[Stored entries]
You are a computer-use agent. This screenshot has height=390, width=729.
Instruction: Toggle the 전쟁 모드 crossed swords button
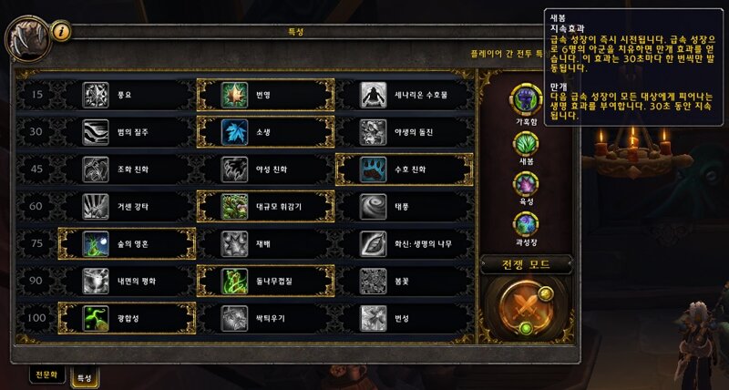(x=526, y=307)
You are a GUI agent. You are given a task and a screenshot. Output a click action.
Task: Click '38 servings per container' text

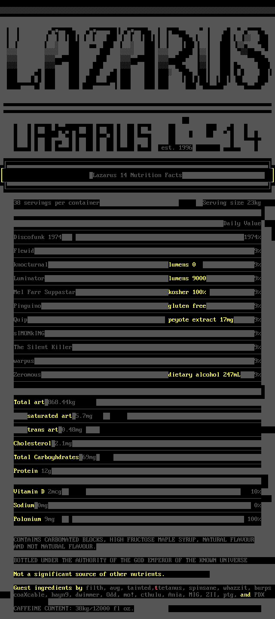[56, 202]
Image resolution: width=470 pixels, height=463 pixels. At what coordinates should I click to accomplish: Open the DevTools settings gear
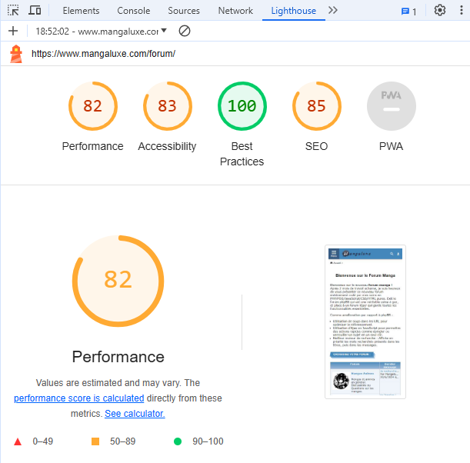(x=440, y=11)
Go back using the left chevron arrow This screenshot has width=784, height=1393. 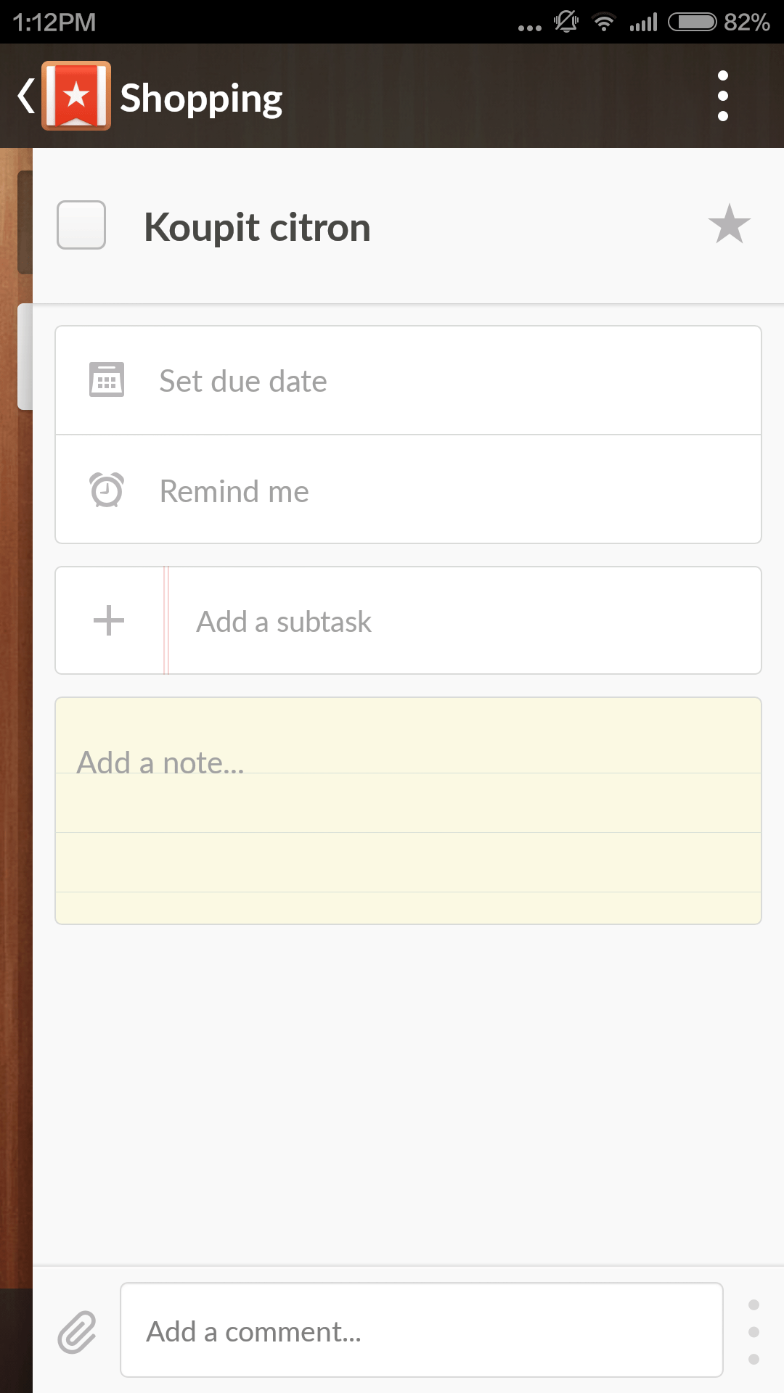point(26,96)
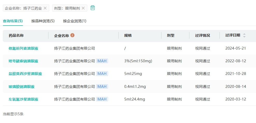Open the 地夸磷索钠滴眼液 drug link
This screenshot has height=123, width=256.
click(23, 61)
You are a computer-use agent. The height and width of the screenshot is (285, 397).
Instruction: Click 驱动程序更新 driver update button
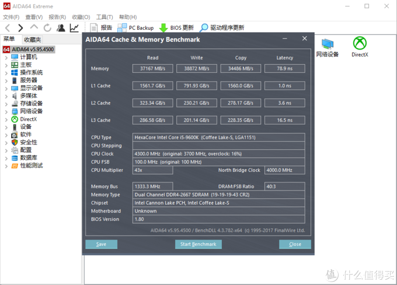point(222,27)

...

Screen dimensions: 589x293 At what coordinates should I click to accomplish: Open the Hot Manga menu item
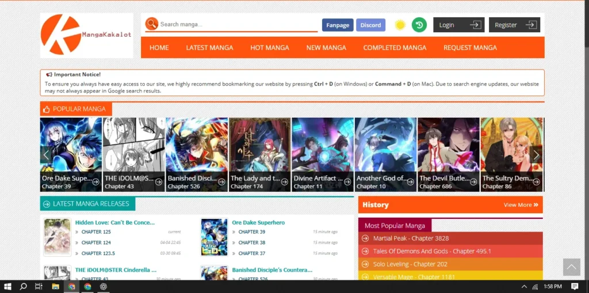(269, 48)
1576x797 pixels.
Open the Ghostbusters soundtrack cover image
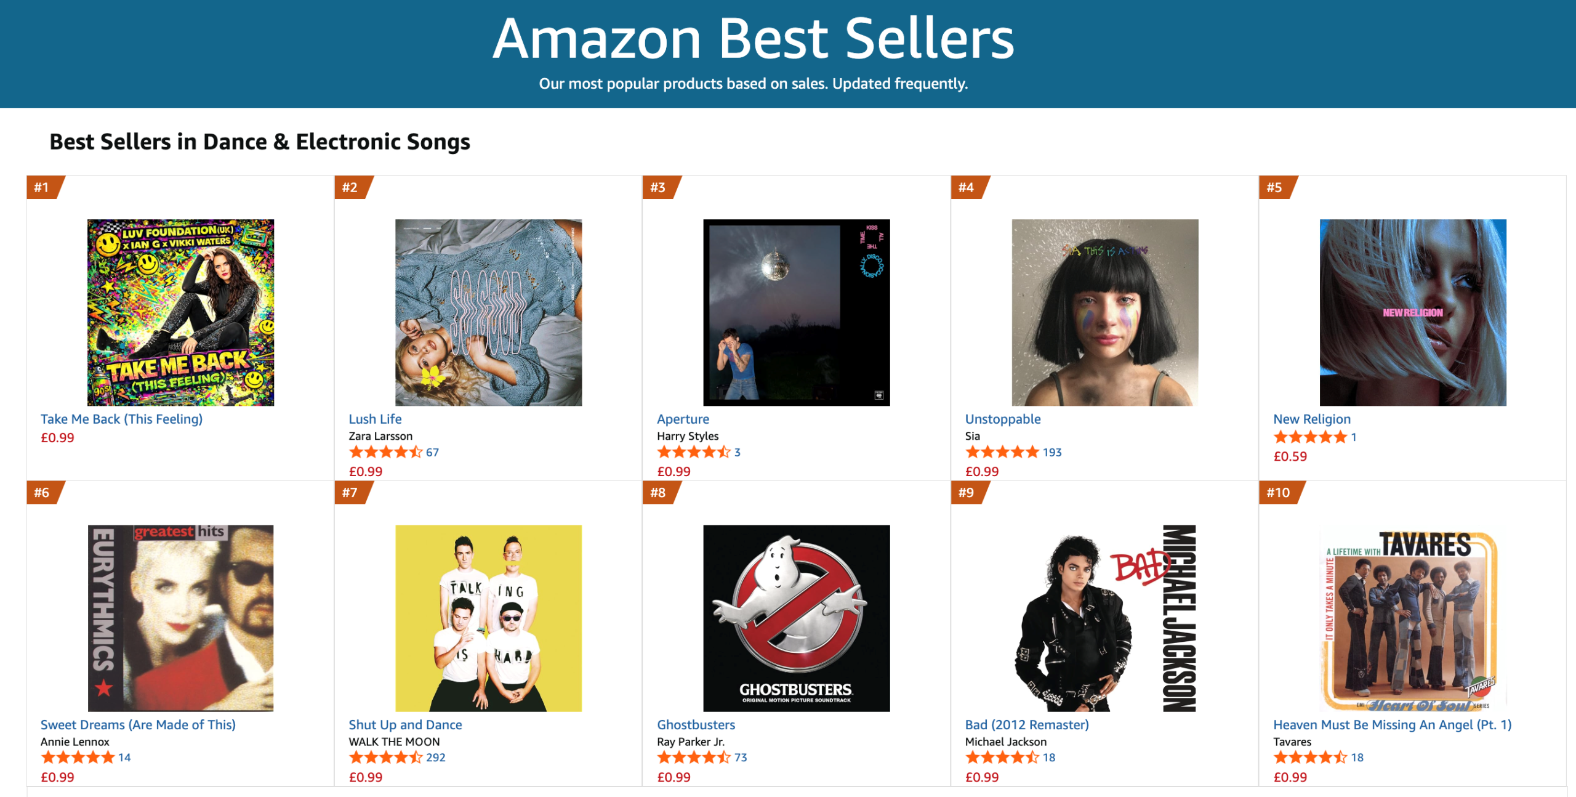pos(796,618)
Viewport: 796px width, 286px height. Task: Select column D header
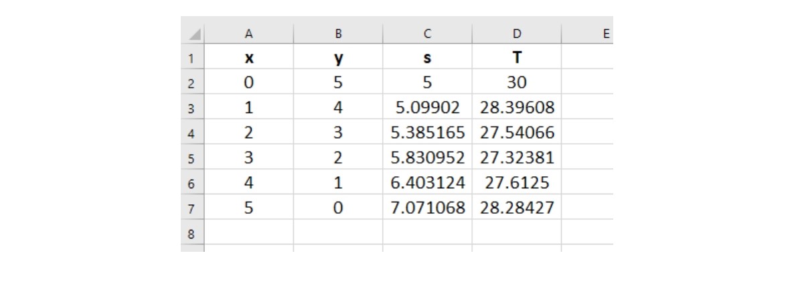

==

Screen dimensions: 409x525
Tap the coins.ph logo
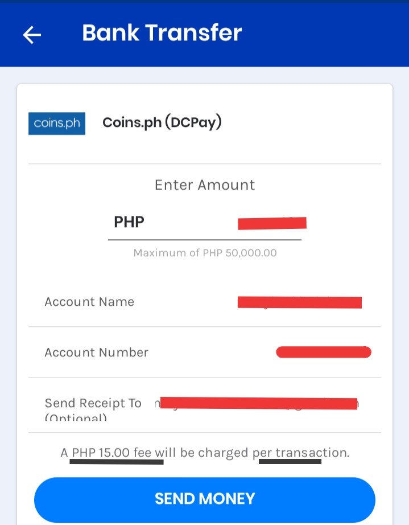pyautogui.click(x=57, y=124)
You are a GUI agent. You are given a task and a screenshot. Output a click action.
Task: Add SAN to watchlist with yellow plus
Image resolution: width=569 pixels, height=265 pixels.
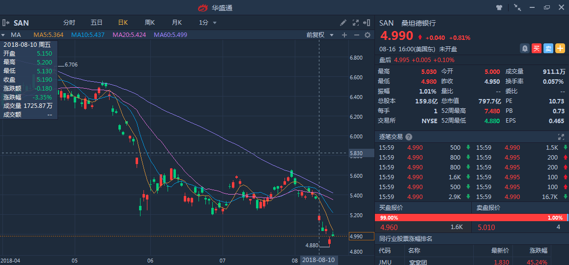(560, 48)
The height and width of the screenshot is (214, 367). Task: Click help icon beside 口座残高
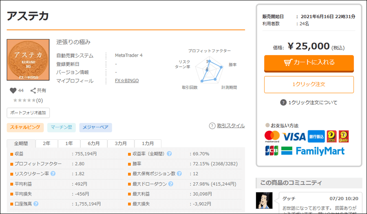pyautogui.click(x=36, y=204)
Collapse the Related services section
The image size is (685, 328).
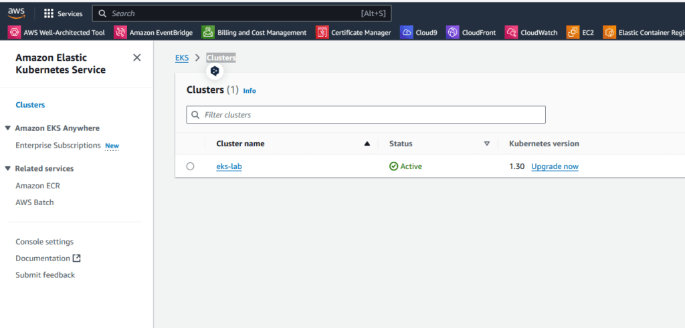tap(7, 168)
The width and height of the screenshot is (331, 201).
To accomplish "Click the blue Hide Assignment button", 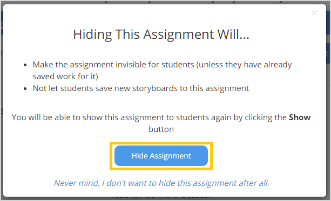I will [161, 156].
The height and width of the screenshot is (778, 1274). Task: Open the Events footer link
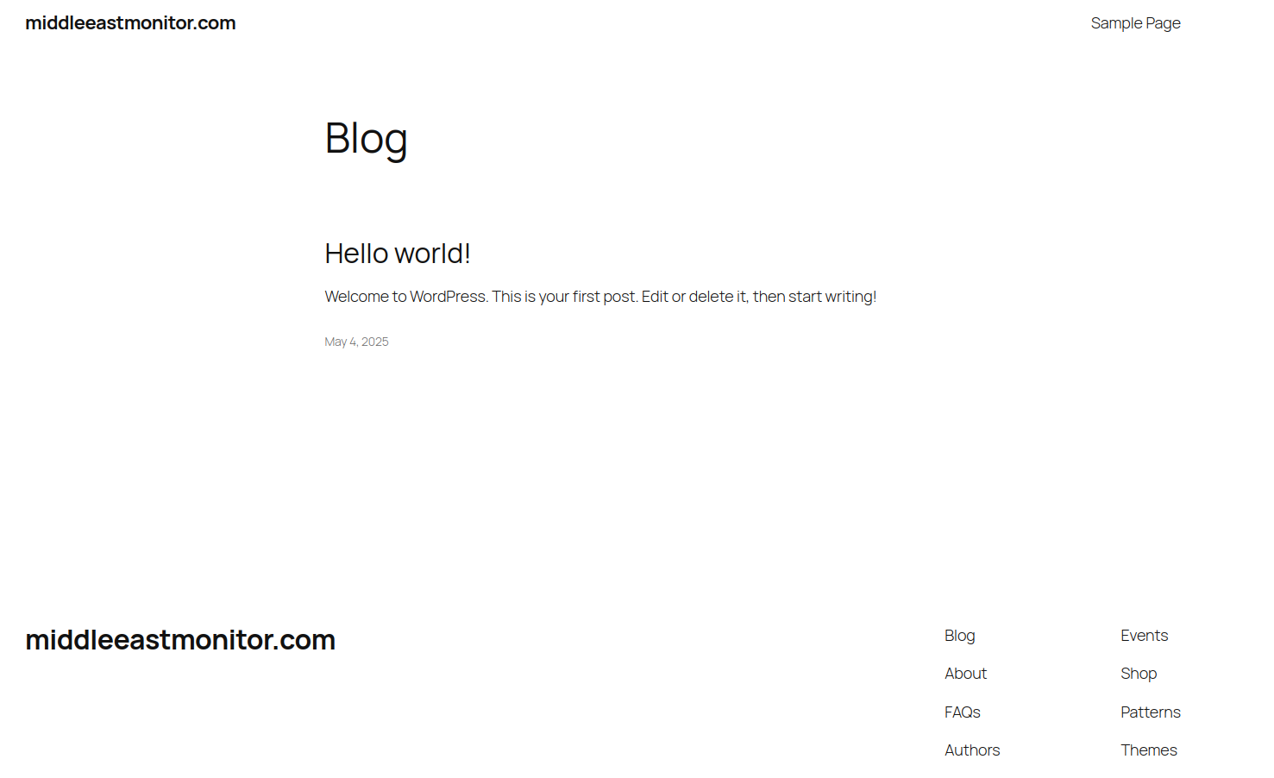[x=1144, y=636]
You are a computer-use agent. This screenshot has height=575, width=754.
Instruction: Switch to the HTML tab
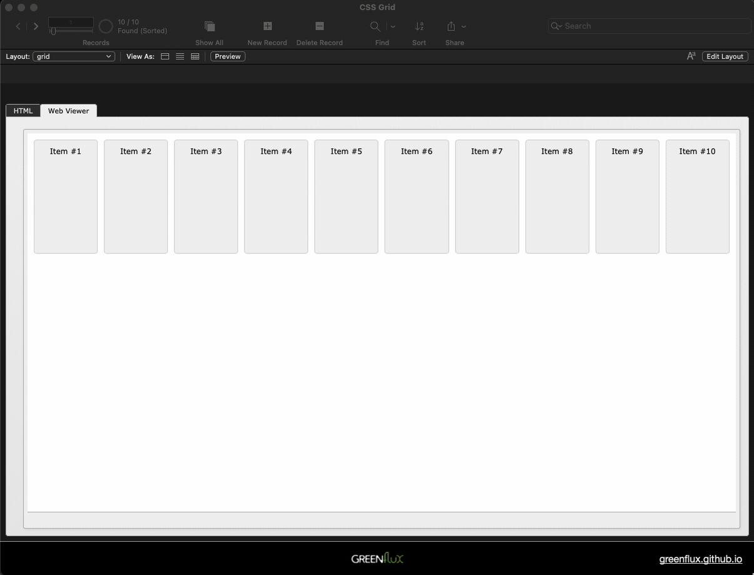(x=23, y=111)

__EXERCISE__:
When you reach the line with "Task: Add SAN to watchlist with yellow plus" in the records above, start writing out each line exactly, and stop after the line with "Collapse the Related services section". Pictures stay out.

__WRITTEN SOLUTION__:
Task: Add SAN to watchlist with yellow plus
Image resolution: width=569 pixels, height=265 pixels.
(560, 48)
The height and width of the screenshot is (214, 367). Task: Click help icon beside 口座残高
pyautogui.click(x=36, y=204)
Collapse the Related services section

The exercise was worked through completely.